→ Reading passage
============

Three cheers for health-care platitudes

Joshua Longobardy


With 92 percent of Democrats and 72 percent of Republicans espousing the belief that all Americans should possess the right to cheap but good health care, according to voters polled here in Nevada, as well as in the other caucus states, and with a little more than half of them, irrespective of party, stating that health-care reform will be the preeminent issue in the 2008 presidential election, it was only natural for someone to organize a presidential forum on the hot topic.

And so that's what the SEIU, a predominant labor union, did. Seven candidates came to talk universal health care at UNLV's Cox Pavilion on March 24, and they were all Democrats (zero Republicans responded to SEIU's invitations).

But of the four who in reality have a chance of winning their party's nomination next year—Bill Richardson, Barack Obama, John Edwards and Hillary Clinton—only one, Edwards, had a detailed plan to propound.

The others rendered countless platitudes and plenty of well-known statistics: $2 trillion is spent a year on health care in America, which, according to SEIU president Andy Stern, makes universal health care more of an economic issue than a moral one. Forty-seven million Americans are uninsured today, an absolute disgrace, according to Hillary Clinton, especially because 80 percent of them are working individuals.

============

→ Extracted data

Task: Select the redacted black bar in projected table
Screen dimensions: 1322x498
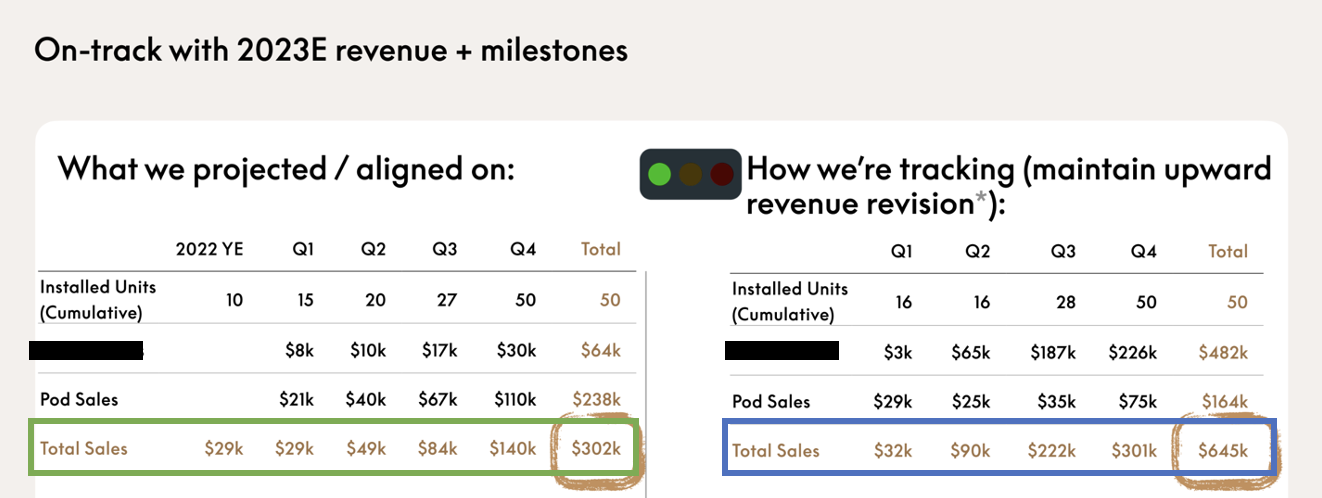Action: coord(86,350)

============

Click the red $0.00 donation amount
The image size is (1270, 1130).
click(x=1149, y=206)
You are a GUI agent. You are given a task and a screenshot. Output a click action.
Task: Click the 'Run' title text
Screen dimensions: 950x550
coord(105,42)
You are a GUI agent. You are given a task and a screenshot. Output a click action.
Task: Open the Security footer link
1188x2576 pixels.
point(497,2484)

============

→ Prompt
Continue the article about the Democratic candidates' health-care forum at UNLV, starting right after its final sentence.

→ Output for this task
Only Richardson says he can reform health care without increasing taxes by even $1, because, Richardson says, he sees where he can mitigate, with better management, the 31 percent of medical costs that currently go to bureaucratic functions. And with electronic record-keeping, which all the candidates pledged and which Clinton says would save $100 million a year, after an initial start-up cost of $200 million.

Clinton claims she could get her plan rolling full-swing in eight years; Obama, in four; and Richardson in one, even though the state he currently governs, New Mexico, has one of the worst uninsured rates in the nation at 21 percent.

In all, the forum lasted 130 minutes, and it produced but one front-runner amongst the 600 health-care professionals and college students who attended—Hillary Clinton, who was no doubt in her element rallying the issue of health care, having been at it for more than 14 years now.